Маршал повернулся ко мне.

— Ну, майор, — сказал он в раздумье. — Что же мне предпринять? Зайти с фланга?

Честно говоря, я видел весьма интересный шанс. Положение сторон давало возможность для мощной, решительной контратаки. Но сказать об этом маршалу я не считал себя вправе. Ответил неопределенно:

— Вам решать, товарищ маршал.

— Значит, так ставишь вопрос? — сказал Рокоссовский и усмехнулся. — Хочешь, чтобы маршал проиграл?

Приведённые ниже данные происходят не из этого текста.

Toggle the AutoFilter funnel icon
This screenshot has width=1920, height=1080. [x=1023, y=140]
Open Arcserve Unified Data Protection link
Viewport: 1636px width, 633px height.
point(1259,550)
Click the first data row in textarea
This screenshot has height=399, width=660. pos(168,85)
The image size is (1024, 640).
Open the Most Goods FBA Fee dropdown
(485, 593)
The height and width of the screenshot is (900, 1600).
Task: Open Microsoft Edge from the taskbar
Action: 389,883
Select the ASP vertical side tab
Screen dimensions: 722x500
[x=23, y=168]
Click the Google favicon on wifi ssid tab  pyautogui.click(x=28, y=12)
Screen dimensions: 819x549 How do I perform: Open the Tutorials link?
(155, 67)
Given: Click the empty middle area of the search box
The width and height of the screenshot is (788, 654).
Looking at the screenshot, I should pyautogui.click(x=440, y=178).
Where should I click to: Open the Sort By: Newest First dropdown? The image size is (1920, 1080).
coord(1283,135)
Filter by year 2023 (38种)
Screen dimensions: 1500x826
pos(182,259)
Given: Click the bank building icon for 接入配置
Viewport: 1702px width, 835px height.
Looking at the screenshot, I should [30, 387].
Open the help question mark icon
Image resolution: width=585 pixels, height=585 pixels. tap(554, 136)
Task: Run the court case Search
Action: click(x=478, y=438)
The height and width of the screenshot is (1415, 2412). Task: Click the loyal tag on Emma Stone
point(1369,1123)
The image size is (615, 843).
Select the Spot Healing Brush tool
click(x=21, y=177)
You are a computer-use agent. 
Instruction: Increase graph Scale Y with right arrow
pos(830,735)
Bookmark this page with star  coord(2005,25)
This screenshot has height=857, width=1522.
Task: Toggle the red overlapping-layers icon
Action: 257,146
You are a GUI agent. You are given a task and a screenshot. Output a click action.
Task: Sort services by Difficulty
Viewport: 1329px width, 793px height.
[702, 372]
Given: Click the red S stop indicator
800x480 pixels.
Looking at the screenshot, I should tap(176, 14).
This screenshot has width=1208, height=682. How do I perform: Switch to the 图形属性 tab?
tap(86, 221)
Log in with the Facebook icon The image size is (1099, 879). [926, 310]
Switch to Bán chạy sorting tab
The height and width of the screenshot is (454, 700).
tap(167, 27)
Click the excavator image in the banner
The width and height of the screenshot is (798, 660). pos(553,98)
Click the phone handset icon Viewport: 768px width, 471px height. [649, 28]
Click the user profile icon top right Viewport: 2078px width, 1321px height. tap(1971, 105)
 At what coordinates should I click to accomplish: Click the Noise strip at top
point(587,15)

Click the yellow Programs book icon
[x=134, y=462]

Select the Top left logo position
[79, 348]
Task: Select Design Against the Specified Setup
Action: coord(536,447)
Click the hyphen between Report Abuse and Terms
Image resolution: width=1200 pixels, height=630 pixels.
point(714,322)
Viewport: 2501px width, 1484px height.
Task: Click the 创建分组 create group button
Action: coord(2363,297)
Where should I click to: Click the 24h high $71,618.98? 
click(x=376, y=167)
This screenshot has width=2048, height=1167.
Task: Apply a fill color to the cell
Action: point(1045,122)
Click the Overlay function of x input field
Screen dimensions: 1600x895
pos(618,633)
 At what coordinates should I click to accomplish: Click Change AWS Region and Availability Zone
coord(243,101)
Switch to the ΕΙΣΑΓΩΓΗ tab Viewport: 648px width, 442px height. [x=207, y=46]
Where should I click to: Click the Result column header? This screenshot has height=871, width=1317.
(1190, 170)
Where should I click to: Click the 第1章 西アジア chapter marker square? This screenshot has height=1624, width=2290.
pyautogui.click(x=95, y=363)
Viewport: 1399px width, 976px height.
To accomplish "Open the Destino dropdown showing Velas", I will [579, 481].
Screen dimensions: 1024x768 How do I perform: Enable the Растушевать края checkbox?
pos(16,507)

— Зачем проигрывать? — спросил я.

— Сам думаю: зачем? — сказал Рокоссовский и, подняв с доски черного коня, переставил его па новое место. — Шах!

Теперь прорыв в центре доски терял значение. Партнер маршала генерал Иван Васильевич Тутаринов резко поднялся со стула.

— Все, Константин Константинович, сдаю шпагу. — Выдержав паузу, он добавил: — А ведь вы говорили, что кони утратили значение…

— Ну, положим, не о конях шла речь — о кавалерии. А конь, особенно если он ходит буквой Г, — сила великая.

Спор маршала с Тутариновым о том, что устарело и что еще не утратило значения в военном деле, возник по конкретному поводу и продолжался долгое время.

А началось с того, что Рокоссовский приехал с инспекционной группой на крупные учения в Южную группу войск. В первый их день отрабатывался марш танковой дивизии из района сосредоточения с последующей переправой через крупную водную преграду — Дунай.

С фотокорреспондентом капитаном Николаем Маленко мы приехали к командному пункту учений, который расположился высоком берегу Дуная, где войска готовились к форсированию реки.

Маршал Рокоссовский, стараясь ни в коей мере не влиять на ход событий, отошел от группы офицеров управления и стоял на небольшом бугре, с которого открывался хороший обзор переправы.

Маленко, решивший сфотографировать маршала, был тонким психологом. Он легко угадывал натуру и настроение тех, кого собирался запечатлеть на пленке своего аппарата. Иных высокосановных и важных особ он решительно заставлял позировать или что-то делать для придания кадру жизненной достоверности. К другим он подходил исподволь, осторожно, словно нащупывал твердую тропку на зыбком болоте.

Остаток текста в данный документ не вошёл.